The 7 Stages of Gift-Wrapping Grief
Here is a funny article for your entertainment. Enjoy!
The 7 Stages of Gift-Wrapping Grief: A Descent Into Madness

Every year, around the second week of December, a collective delusion washes over the population. We scroll through Instagram and Pinterest, beholding presents wrapped with the architectural precision of a Frank Gehry building. They have dried orange slices tied with twine. They have sprigs of real cedar tucked into velvet ribbons. Their corners are so sharp you could cut a steak with them.
And we think: “Yes. This year, this is who I am. I am an artisanal wrapper.”
We are lying to ourselves.
Wrapping gifts is not a festive craft unless you possess a PhD in engineering. You also need the patience of a saint. It is an endurance sport designed to test your will to live. It is a journey. A dark, sticky-tape-covered journey.
Here are the 7 inevitable stages of Gift-Wrapping Grief you will experience this holiday season.
Stage 1: The Pinterest Delusion (Optimism)
This phase usually happens in November. You are at Target. You see the aisles of coordinating papers—gold foil, matte hunter green, a whimsical reindeer print. Then you buy it all. You buy 600 yards of curling ribbon. You buy “gift tags” that cost $4 each because they are made of recycled birch wood.
You bring it home and lay it all out on the dining room table. You pour a glass of mulled wine. You put on Michael Bublé. “Look at this bounty,” you think. “My family will feel so cherished when they see these masterpieces. I might even make my own bows.”
You are young. You are naive. You still have hope.
Stage 2: The Spatial Awareness Test (Denial)
You select your first victim: a standard rectangular shirt box. Easy mode.
You roll out the paper. You place the box in the center. You eyeball it. You confidently slice the paper with your scissors—listen to that satisfying shhhhhhick sound!
You pull the paper up over the box. It is exactly two inches too short.
“No matter,” you whisper, entering denial. “I’ll just scoot the box over a bit.” You pull from the other side. Now that side is too short. You try to stretch the paper, as if paper is known for its elastic properties.
You solve this problem by cutting a thin ‘patch’ strip of paper. Then, you tape it over the gap. You hope no one looks at the bottom of the box.
Stage 3: The Corner Crisis (Frustration)
You have successfully covered four sides of the box. Now, the ends.
You have watched YouTube tutorials on how to do the “Japanese Department Store Fold.” You pinch the paper inward to create those crisp, diagonal triangles.
Yours do not look crisp. Yours look like the jowls of a very tired bulldog.
There is too much bulk paper. It’s bunching up. You try to trim it, but you cut too deep and expose the cardboard corner of the box. You gasp. You try to fold it again, pressing down with the force of a hydraulic press to make it stay flat. It springs back up immediately.
Stage 4: The Scotch Tape Betrayal (Anger)

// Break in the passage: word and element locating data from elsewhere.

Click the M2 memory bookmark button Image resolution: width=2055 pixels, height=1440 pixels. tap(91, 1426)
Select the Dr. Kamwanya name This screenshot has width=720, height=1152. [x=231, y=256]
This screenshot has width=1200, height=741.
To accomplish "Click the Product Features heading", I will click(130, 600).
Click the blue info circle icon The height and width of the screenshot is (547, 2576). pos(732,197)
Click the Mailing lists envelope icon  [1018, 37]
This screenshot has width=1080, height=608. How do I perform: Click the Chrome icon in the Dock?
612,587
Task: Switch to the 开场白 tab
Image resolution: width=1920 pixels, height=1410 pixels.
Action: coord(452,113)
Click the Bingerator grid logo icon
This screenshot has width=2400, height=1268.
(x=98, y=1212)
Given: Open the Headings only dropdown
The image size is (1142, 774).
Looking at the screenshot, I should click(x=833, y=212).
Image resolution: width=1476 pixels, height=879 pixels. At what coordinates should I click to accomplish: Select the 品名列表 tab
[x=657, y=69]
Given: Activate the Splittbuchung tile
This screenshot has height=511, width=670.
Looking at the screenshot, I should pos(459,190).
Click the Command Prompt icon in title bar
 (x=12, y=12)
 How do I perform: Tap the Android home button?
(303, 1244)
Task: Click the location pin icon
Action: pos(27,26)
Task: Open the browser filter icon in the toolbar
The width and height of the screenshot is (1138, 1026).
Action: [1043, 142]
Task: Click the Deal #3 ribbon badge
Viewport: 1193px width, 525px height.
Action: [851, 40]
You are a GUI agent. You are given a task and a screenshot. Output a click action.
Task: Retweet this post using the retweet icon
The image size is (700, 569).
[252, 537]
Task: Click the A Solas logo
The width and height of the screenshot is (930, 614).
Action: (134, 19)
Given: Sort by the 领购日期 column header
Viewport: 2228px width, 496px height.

You need tape to wrangle the bulldog jowls. You reach for the dispenser.
You cannot find the start of the tape roll. You spin it around repeatedly. You scratch at it with your fingernail like a raccoon trying to open a locked trash can.
When you finally find the edge, you pull a piece off. It immediately twists and sticks to itself in an unbreakable bond. You throw it away.
You pull another piece. You stick it to the present, but your finger is also stuck to the tape. As you pull your finger away, you rip the wrapping paper.
You are now using your teeth to dispense tape because you have lost the will to use tools. You are sweating. Michael Bublé has been replaced by heavy metal.
Stage 5: The Oddly-Shaped Object Meltdown (Bargaining)
You have finished the boxes. Now you look at the remaining pile. It contains: a basketball, a frying pan, and a large stuffed giraffe.
Who bought these things? (You did.)
You pick up the frying pan. You try to wrap the pan part, leaving the handle sticking out. It looks like a weapon. You try to wrap the whole thing, creating a massive, crinkly foil tent.
You start bargaining with the universe. “Please. If I can just find an old gift bag in the back of the closet, I promise I’ll volunteer at a soup kitchen.”
You do not find a gift bag. You roll the giraffe in paper like a giant burrito. Then you tie a ribbon around its neck. It looks distressingly like a chokehold.
Stage 6: The “Good Enough” Pivot (Exhaustion)
It is 1:45 AM. The mulled wine is gone—your back aches. You have run out of the nice gold foil paper.
You find a roll of “Happy Birthday” paper leftover from July. You turn it inside out so it’s just plain white.
You are no longer measuring anything. You are draping paper over objects and indiscriminately applying tape until the item is mostly obscured from view. The back of these presents looks like a crime scene of adhesive.
If a corner rips, you don’t patch it; you just slap a giant stick-on bow directly over the hole.
Stage 7: Radical Acceptance (Surrender)
The final stage. You look at the pile under the tree. There are three nice-looking ones in the front. Behind them is a graveyard of crumpled paper, excessive tape, and visible despair.
A feeling of calm washes over you. Not pride. Just the calm of knowing it’s over.
You realize that on Christmas morning, your family will tear through these hours of agonizing labor in approximately 14 seconds. They will do so like wild badgers. They won’t even pause to notice your failed corners.

You take the final present. It’s a stocking stuffer, oddly shaped like a potato. You would wrap a piece of scrap paper around it. You secure it with five staples because you lost the tape again. Then, you toss it under the tree.
“It’s the thought that counts,” you whisper, pouring another drink.
This made made me laugh out loud! It so perfectly describes my gift wrapping experience! It ranks right up there with decorating Christmas cookies!
My oldest daughter is a gift wrapping goddess, whom we try to match each Christmas, until the gift bags and plain shirt boxes cime out, requiring only a stick on bow.